• _TO DO_
Copy the rows below exactly as they appear, everything from the line containing "Image resolution: width=418" down to the line containing "Instruction: Tap the cyan Hits column header", both of those lines included.

• _STORED ROWS_
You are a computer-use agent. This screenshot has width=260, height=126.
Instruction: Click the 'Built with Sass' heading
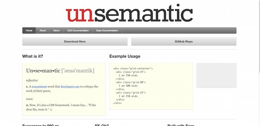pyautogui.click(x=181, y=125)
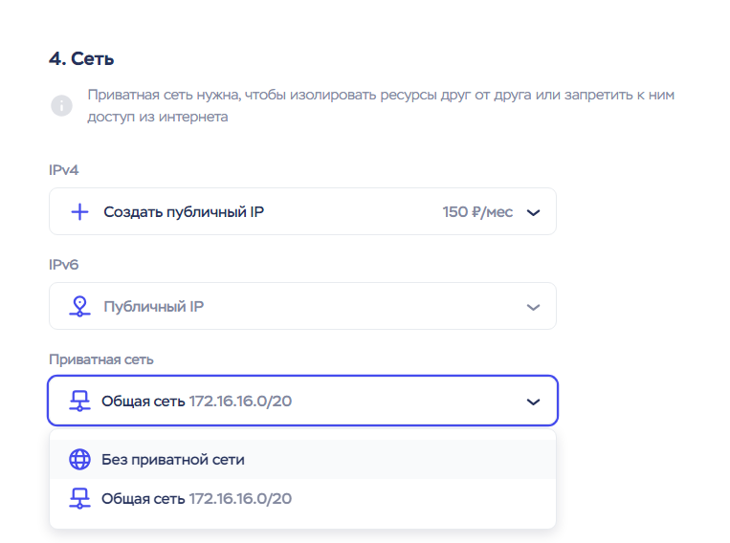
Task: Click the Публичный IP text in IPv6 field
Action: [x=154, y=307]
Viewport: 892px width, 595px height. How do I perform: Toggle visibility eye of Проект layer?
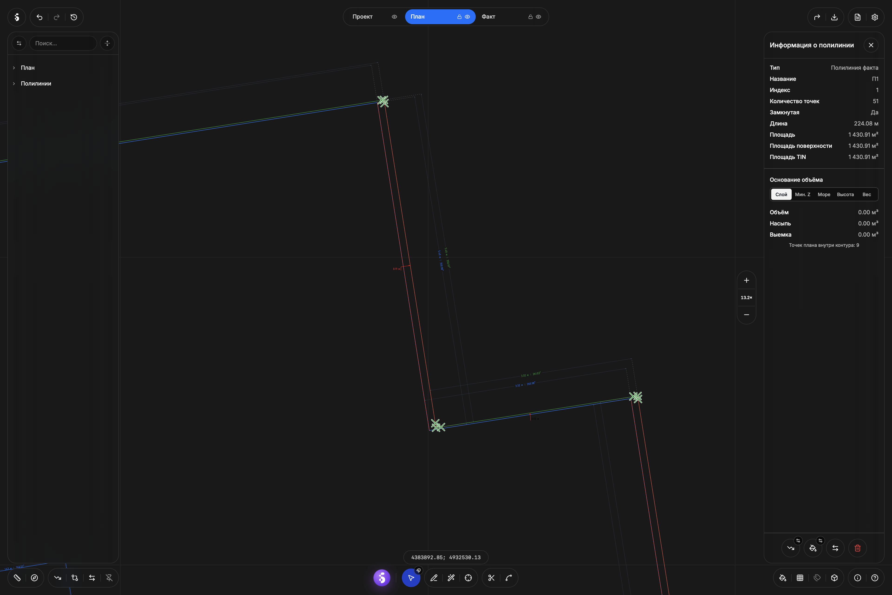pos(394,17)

...

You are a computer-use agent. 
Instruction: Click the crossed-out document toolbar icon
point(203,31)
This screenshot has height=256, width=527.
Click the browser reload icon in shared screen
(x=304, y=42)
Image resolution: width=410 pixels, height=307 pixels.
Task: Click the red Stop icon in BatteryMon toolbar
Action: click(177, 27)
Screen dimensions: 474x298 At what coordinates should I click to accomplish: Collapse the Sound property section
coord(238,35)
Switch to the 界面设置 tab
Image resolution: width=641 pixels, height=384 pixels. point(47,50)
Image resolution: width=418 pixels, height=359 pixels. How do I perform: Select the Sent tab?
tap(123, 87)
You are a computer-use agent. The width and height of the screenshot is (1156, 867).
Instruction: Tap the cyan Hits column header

• _EXERCISE RESULT_
Image resolution: width=418 pixels, height=359 pixels. How do I perform: Select the Sent tab?
tap(123, 87)
You are a computer-use agent. The width and height of the screenshot is (1156, 867).
Instruction: Tap the cyan Hits column header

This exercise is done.